ILF might not be a standard defined on paper, but that doesn't mean it's not perfectly well understood by everyone not protecting their cheese. or so we'd like to think.

look at the concept of draw weight for recurve limbs. it would be nice to think that rated DW was always done at 28" with the limb bolts at halfway through the recommended range, but someone apparently forgot to tell Korea that. or forgot to tell them that DL is to the deepest part of the grip + 1-3/4", not to the plunger. the advice I have from someone who works in the industry is to allow +3 to 5lb over rating for Korean limbs because of this.

standards? what standards? I see no standards.

given you're probably ultimately going to tune your rig by altering draw weight to your shafts for your draw length anyway, as long as you can hit the ballpark for desirable DW, I don't think a pound or two one way or the other matter much anyway.


----------



## Seattlepop (Dec 8, 2003)

Warbow said:


> IIRC the warning is about how newer Hoyt "ILF" risers have the deepest part of the grip closer to the archer in relationship to the limb pockets, resulting in more limb deflection at the same draw length. Hoyt is mucking with defacto standards, but since ILF is not an actual standard there isn't much one can do other than complain.


I think the reference to pivot point in the Alternative warning is about the limb pocket, not the grip and reflex/deflex. Remember that the Alternative warning pre-dates anything "newer" by several years.


----------



## Jim C (Oct 15, 2002)

I agree with Seatlepop completely. I own dozens of risers and even more limbs. I mix and match stuff constantly for my students. Elans, Matrixes, aerotechs, Helix, Nexus and GMX. Limbs: Martin Auroras, Merlin marked borders, Hoyts, Samicks, WW, PSE Marked WW, and tons of SKY Jacks. every once in while we will get one set of limbs that doesn't work well on say an old hoyt or Merlin riser. its often the dovetail hardware on the limbs.

but I shot WINEX limbs for a couple years on my Helix as an indoor bow and it worked fine


----------



## Warbow (Apr 18, 2006)

Seattlepop said:


> I think the reference to pivot point in the Alternative warning is about the limb pocket, not the grip and reflex/deflex. Remember that the Alternative warning pre-dates anything "newer" by several years.

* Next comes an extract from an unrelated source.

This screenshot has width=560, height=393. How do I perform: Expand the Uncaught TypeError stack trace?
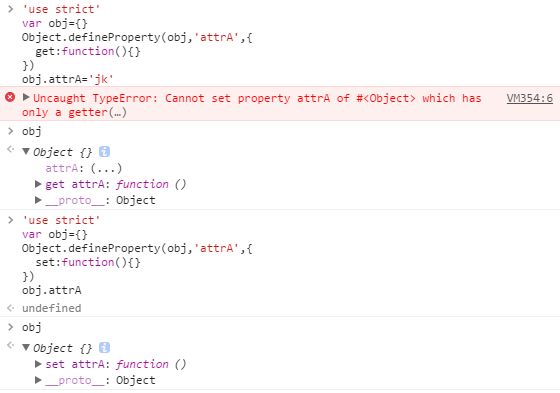tap(26, 97)
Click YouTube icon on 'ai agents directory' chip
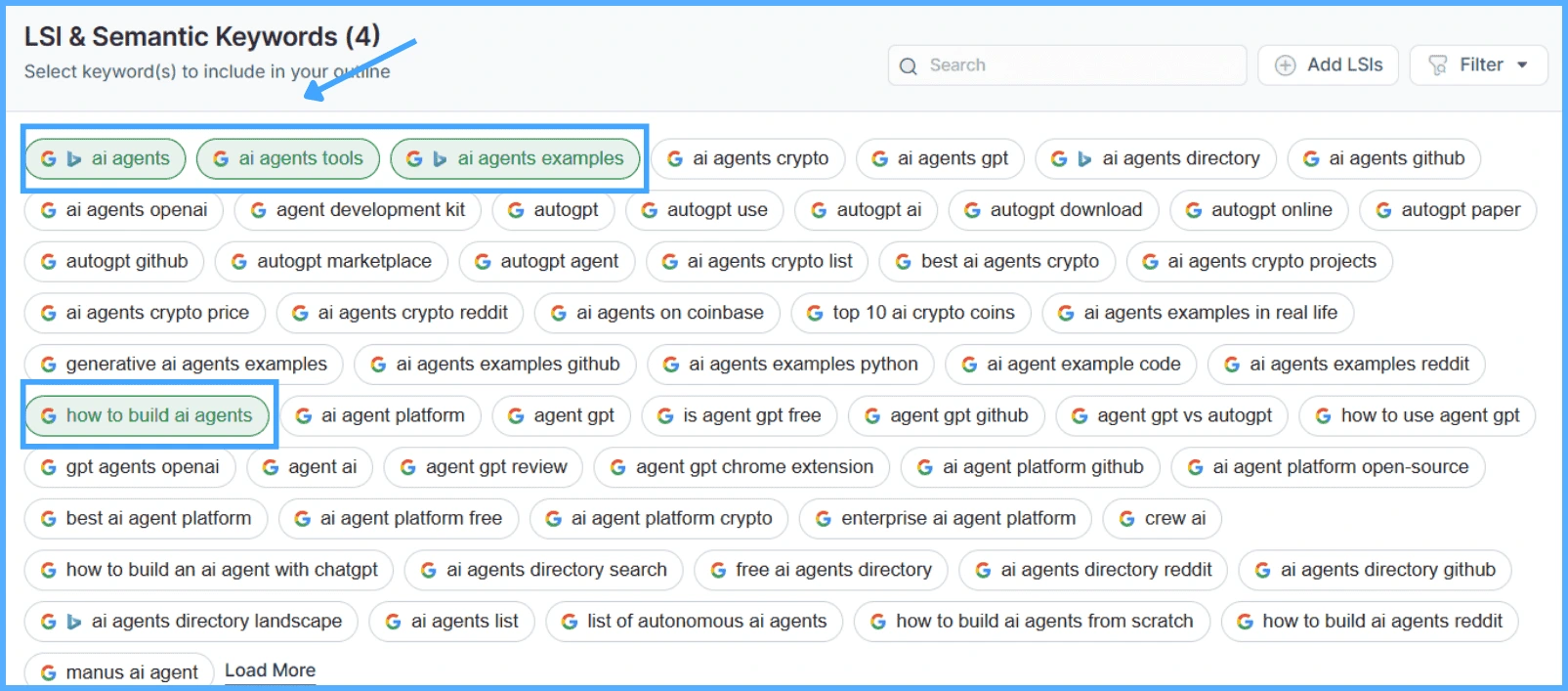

SP, I can't think of any reason why any mention the PP makes sense except to note that the limbs will be more deflected with some hoyt risers. They are pretty specific:


> A particular case in point is the current range of Hoyt risers where the * pivot point has now been moved back *in line with the dovetail location. This pivot point on most other bows is on the leading edge of the pocket. This has resulted in some cases of poor fitting and non-alignment of limbs and in extreme cases even breakage due to the increased strain on the limbs.


I'm not saying they are right about the incompatibility but that they are specifically noting that the relative position of the PP to the limb pockets has changed in some Hoyt risers a while ago.


----------



## Seattlepop (Dec 8, 2003)

Warbow said:


> SP, I can't think of any reason why any mention the PP makes sense except to note that the limbs will be more deflected with some hoyt risers. They are pretty specific:
> 
> 
> I'm not saying they are right about the incompatibility but that they are specifically noting that the relative position of the PP to the limb pockets has changed in some Hoyt risers a while ago.


Keep at it and I think it will come to you. I think you need to read the warning and thread more carefully. 

If you took a moment to look at any bow you have, you would see that there couldn't be any line drawn from either point through the grip pivot point. We are simply not conditioned to think of a pivot point as anything other than the grip. But, these are the Brits...I think they're still PO'd at us. 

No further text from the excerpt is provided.